To explore that, I asked a question related to a bias that should be closely correlated with the language, in that language and in English.
The result was surprising: I found a difference in bias depending on the language - but in the opposite way I expected to see.
There is a pretty strong pro-privacy bias in Germany, in part because privacy was routinely invaded in the east of the country until 1989.
I used the following prompts for GPT-4, both mean the same:
"Should we have a database of all address changes?"
and
"Sollten wir eine Datenbank mit allen Addressänderungen haben?"
The answers* for English were very explicit that there are pros and cons, while the answers for German were clearly positive. I would have expected the opposite bias, but that is not relevant here. The point here is that there is a significant difference in the biases GPT-4 expresses, depending on the language the question is asked in.
But how does that even work? I thought of GPT-4 being fluent in many languages, including local dialects, implies that it understands languages, and answers the same question when I ask the same in two different languages.
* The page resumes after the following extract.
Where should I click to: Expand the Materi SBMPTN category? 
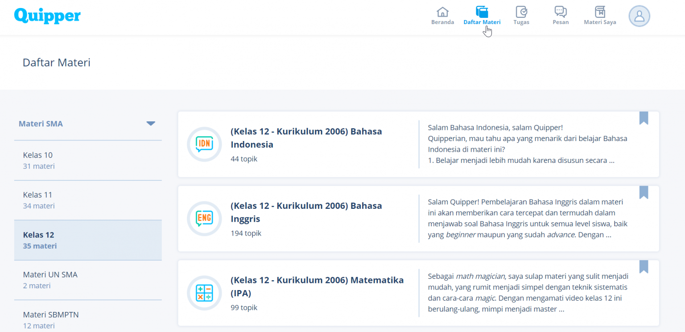(51, 315)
One explanation would be that it sees the language as implying a specific cultural context, and answers in this context.
Another would be that I interact with two separate parts of the system in some way, that it learns separate world models for separate languages.
The answer may be "we don't know", but I would also be interested in speculations how it could work.
(*) I did that repeatedly with temperature of 0.7, the difference was significant, it was not a random fluctuation as part of a random valid answer.